National Health Service cuts

The National Health Service represents an essential part of workers’ so-called “social wage”. But since its inception it has been inadequately financed, its workers poorly paid and it has borne the brunt of social expenditure cuts. As far back as 1951 prescription charges were introduced by the “great reforming” Labour government of that time.

The history of the health service is a long and morbid one for the working class; now with the capitalist system in crisis, the whole of the public sector is being subjected to the most vicious cuts seen since the war.

The aim of these cuts is to solve the crisis of capitalism by freeing money for profitable investment. These cuts go hand in hand with the present income policy, the wage cutting £6 limit, and spiralling unemployment. All these government policies have one central aim — to make the working class pay for the capitalists’ crisis. The tactic the bosses use to implement these attacks is to divide and rule; resistance to these measures so far has come not from the official trade unions but the workers themselves.
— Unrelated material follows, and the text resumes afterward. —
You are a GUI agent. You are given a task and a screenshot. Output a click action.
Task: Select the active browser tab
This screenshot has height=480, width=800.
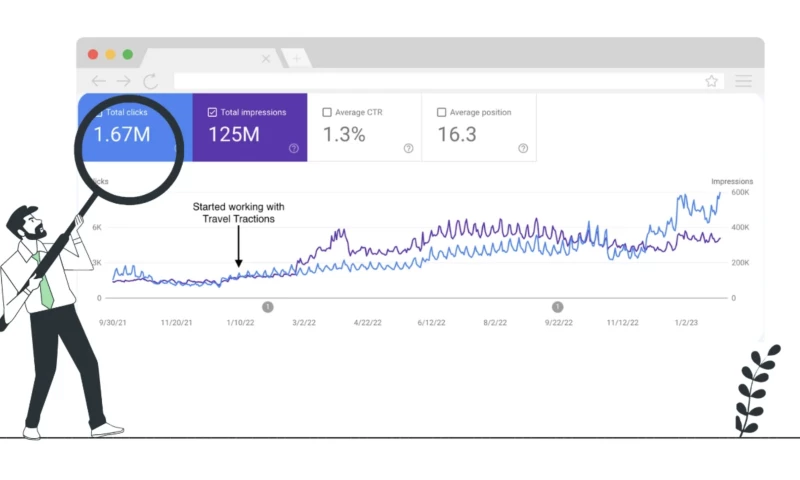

In the NHS the tempo of attacks has been speeding up in recent months, especially in terms of closures and planned closures of hospitals. In London’s East End, already a depressed working class area, the Poplar, Bethnal Green, Invalid and Crippled Children’s, East Ham and Wanstead, and Connaught (Leyton) hospitals are all threatened with closure of some or all of their departments. Added to this, the East End has the highest unemployment and the heaviest education cuts in London. In Portsmouth; Clamorgan and Liverpool nurses are being made redundant. Everywhere a policy of ‘natural wastage’ and enforced retirements is being pursued.

There is considerable resistance to the cuts from hospital workers. At the Charing Cross and Hammersmith hospitals, workers are insisting that NHS patients should not bear the brunt of the cuts. They have banned work on private patients and are demanding their removal from NHS hospitals.

Pressure from workers has forced Barbara Castle to say she will go ahead with plans to phase out private medicine in NHS hospitals. But pressure from the bosses to hit the workers harder is far greater at the moment; so plans to give a bonus to consultants who work only for the NHS look as if they are going out of the window.

While the capitalist press has given massive coverage to the ‘plight’ of the privileged consultants and the effects that their sabotage will have on the already declining hospital service, the press campaign has taken the guise of ‘freedom against totalitarianism’ — freedom for consultants to line their own pockets at the expense of the working class and it is fired with hysterical headlines, like ‘Doctors to leave Country’.

It is true that the standard of service in the NHS has been declining but the deliberate policy of this government and past ones, Labour and Tory alike, has cause this.

For junior hospital doctors the story is different — a massive working week with pitiful overtime pay (having to be ‘on call’) has produced militancy and strike action not so enthusiastically covered by the press and TV except to say that it is a pity that there is nothing in the kitty to pay them what they want.

Pressure on the government to hit the working class harder and harder means that the class must organise to resist the cuts. Labour will never be able to give workers a decent health service so we must fight for it.

We must fight to restore the cuts, to reinstate all workers made redundant, to give all hospital workers a decent wage and to force a massive injection of money into the NHS to replace the hundreds of decrepit hospitals with new ones.

To win this fight we must link up with workers in other parts of the public sector and where possible with workers generally — for the NHS is the property of all.

In East London a trade union action committee has existed for some time, including in it representatives of several different unions. Public meetings and leaflets should be used to prepare the ground for the formation of a united front of workers around the demands to restore cuts in all areas and to protect them against further attacks on erosion.

We cannot depend on the union bureaucracy to fight for us

In many areas Local Action Committees of the National Campaign Against Cuts in the Health Service exist, drawing in workers from all public sector industries including hospital ancillary workers, doctors and nurses, and the campaign has been supported by the NUR and NALGO executives. This campaign has been formed out of the delegate conference of the MCAPP (Medical Campaign against Private Practice) in October 1975, and calls for a co-ordinated campaign against the cuts and a sliding scale of expenditure to combat the erosive effects of inflation.

We support the building of workplace based caucuses of militants to fight the Public Expenditure Cuts. These should be linked up on a district and national basis with trade union branches and Trades Councils where they are fighting cuts, and specific campaigns such as the local Committees against cuts in the NHS.